=== Task to complete ===
The records below must be copied in full, exactly as they read.

======== Data supplied ========

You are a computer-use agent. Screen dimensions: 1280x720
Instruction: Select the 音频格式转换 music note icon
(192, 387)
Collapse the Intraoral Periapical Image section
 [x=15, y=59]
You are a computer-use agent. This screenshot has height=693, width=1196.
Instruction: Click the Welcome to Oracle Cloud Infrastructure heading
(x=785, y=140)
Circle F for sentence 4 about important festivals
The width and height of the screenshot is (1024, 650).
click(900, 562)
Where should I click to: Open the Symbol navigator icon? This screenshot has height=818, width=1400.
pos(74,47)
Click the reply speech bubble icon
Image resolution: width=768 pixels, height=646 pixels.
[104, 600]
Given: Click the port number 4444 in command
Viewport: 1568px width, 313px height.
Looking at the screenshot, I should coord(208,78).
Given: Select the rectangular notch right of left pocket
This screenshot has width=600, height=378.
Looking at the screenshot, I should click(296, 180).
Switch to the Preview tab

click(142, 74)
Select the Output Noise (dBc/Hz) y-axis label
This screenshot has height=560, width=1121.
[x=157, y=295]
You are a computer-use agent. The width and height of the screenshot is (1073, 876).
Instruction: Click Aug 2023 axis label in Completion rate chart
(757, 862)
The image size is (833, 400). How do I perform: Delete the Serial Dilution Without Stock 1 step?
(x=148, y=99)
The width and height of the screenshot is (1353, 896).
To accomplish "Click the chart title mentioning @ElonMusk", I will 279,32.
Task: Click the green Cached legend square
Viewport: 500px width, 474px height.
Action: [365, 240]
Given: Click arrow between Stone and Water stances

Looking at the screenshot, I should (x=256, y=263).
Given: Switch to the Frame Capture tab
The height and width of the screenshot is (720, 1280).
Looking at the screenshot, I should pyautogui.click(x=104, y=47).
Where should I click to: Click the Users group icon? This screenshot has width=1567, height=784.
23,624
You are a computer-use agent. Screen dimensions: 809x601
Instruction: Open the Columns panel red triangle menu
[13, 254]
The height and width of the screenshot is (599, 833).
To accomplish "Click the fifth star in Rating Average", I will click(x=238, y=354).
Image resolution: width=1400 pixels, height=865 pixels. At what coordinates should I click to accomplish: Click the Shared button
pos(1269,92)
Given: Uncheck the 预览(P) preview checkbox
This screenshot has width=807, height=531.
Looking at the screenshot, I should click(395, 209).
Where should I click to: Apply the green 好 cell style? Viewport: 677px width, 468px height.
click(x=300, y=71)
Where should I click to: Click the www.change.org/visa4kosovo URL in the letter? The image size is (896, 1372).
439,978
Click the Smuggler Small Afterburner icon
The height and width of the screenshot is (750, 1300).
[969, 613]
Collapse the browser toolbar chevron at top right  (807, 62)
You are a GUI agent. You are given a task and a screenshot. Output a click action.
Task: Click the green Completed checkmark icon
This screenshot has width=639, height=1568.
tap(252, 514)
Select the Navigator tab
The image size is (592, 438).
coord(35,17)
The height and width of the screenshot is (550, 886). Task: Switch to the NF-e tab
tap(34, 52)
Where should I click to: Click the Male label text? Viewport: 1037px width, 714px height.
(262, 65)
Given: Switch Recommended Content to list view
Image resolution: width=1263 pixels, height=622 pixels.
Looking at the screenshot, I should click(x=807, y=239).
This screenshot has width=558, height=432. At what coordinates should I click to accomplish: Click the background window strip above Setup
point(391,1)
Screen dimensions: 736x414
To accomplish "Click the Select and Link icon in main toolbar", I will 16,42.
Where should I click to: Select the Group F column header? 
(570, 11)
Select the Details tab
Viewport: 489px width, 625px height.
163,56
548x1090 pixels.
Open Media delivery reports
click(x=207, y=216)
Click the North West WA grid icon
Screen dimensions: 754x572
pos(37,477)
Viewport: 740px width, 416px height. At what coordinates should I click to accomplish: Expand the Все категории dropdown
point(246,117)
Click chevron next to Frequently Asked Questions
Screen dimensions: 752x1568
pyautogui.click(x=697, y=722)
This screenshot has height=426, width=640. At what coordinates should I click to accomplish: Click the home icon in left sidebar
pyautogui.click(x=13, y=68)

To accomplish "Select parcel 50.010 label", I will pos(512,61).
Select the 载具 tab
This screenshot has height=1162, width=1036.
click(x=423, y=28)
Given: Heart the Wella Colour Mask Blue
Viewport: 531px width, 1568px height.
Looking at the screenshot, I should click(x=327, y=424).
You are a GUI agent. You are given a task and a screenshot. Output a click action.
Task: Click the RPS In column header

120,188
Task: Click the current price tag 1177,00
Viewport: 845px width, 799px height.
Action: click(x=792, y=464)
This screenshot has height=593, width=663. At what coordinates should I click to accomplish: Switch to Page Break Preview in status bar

========

=== Task result ===
You are a computer-use agent. Screen dimensions: 1280x720
Instruction: Select the 音频格式转换 music note icon
(192, 387)
Collapse the Intraoral Periapical Image section
 [x=15, y=59]
You are a computer-use agent. This screenshot has height=693, width=1196.
Instruction: Click the Welcome to Oracle Cloud Infrastructure heading
(x=785, y=140)
Circle F for sentence 4 about important festivals
The width and height of the screenshot is (1024, 650).
click(900, 562)
Where should I click to: Open the Symbol navigator icon? This screenshot has height=818, width=1400.
pos(74,47)
Click the reply speech bubble icon
Image resolution: width=768 pixels, height=646 pixels.
[104, 600]
Given: Click the port number 4444 in command
Viewport: 1568px width, 313px height.
Looking at the screenshot, I should coord(208,78).
Given: Select the rectangular notch right of left pocket
This screenshot has width=600, height=378.
Looking at the screenshot, I should click(296, 180).
Switch to the Preview tab

click(142, 74)
Select the Output Noise (dBc/Hz) y-axis label
This screenshot has height=560, width=1121.
[x=157, y=295]
You are a computer-use agent. The width and height of the screenshot is (1073, 876).
Instruction: Click Aug 2023 axis label in Completion rate chart
(757, 862)
The image size is (833, 400). How do I perform: Delete the Serial Dilution Without Stock 1 step?
(x=148, y=99)
The width and height of the screenshot is (1353, 896).
To accomplish "Click the chart title mentioning @ElonMusk", I will 279,32.
Task: Click the green Cached legend square
Viewport: 500px width, 474px height.
Action: [365, 240]
Given: Click arrow between Stone and Water stances

Looking at the screenshot, I should (x=256, y=263).
Given: Switch to the Frame Capture tab
The height and width of the screenshot is (720, 1280).
Looking at the screenshot, I should pyautogui.click(x=104, y=47).
Where should I click to: Click the Users group icon? This screenshot has width=1567, height=784.
23,624
You are a computer-use agent. Screen dimensions: 809x601
Instruction: Open the Columns panel red triangle menu
[13, 254]
The height and width of the screenshot is (599, 833).
To accomplish "Click the fifth star in Rating Average", I will click(x=238, y=354).
Image resolution: width=1400 pixels, height=865 pixels. At what coordinates should I click to accomplish: Click the Shared button
pos(1269,92)
Given: Uncheck the 预览(P) preview checkbox
This screenshot has width=807, height=531.
Looking at the screenshot, I should click(395, 209).
Where should I click to: Apply the green 好 cell style? Viewport: 677px width, 468px height.
click(x=300, y=71)
Where should I click to: Click the www.change.org/visa4kosovo URL in the letter? The image size is (896, 1372).
439,978
Click the Smuggler Small Afterburner icon
The height and width of the screenshot is (750, 1300).
[969, 613]
Collapse the browser toolbar chevron at top right  (807, 62)
You are a GUI agent. You are given a task and a screenshot. Output a click action.
Task: Click the green Completed checkmark icon
This screenshot has width=639, height=1568.
tap(252, 514)
Select the Navigator tab
The image size is (592, 438).
coord(35,17)
The height and width of the screenshot is (550, 886). Task: Switch to the NF-e tab
tap(34, 52)
Where should I click to: Click the Male label text? Viewport: 1037px width, 714px height.
(262, 65)
Given: Switch Recommended Content to list view
Image resolution: width=1263 pixels, height=622 pixels.
Looking at the screenshot, I should click(x=807, y=239).
This screenshot has width=558, height=432. At what coordinates should I click to accomplish: Click the background window strip above Setup
point(391,1)
Screen dimensions: 736x414
To accomplish "Click the Select and Link icon in main toolbar", I will 16,42.
Where should I click to: Select the Group F column header? 
(570, 11)
Select the Details tab
Viewport: 489px width, 625px height.
163,56
548x1090 pixels.
Open Media delivery reports
click(x=207, y=216)
Click the North West WA grid icon
Screen dimensions: 754x572
pos(37,477)
Viewport: 740px width, 416px height. At what coordinates should I click to accomplish: Expand the Все категории dropdown
point(246,117)
Click chevron next to Frequently Asked Questions
Screen dimensions: 752x1568
pyautogui.click(x=697, y=722)
This screenshot has height=426, width=640. At what coordinates should I click to accomplish: Click the home icon in left sidebar
pyautogui.click(x=13, y=68)

To accomplish "Select parcel 50.010 label", I will pos(512,61).
Select the 载具 tab
This screenshot has height=1162, width=1036.
click(x=423, y=28)
Given: Heart the Wella Colour Mask Blue
Viewport: 531px width, 1568px height.
Looking at the screenshot, I should click(x=327, y=424).
You are a GUI agent. You are given a task and a screenshot. Output a click action.
Task: Click the RPS In column header

120,188
Task: Click the current price tag 1177,00
Viewport: 845px width, 799px height.
Action: click(x=792, y=464)
This screenshot has height=593, width=663. At what coordinates should I click to accomplish: Switch to Page Break Preview in status bar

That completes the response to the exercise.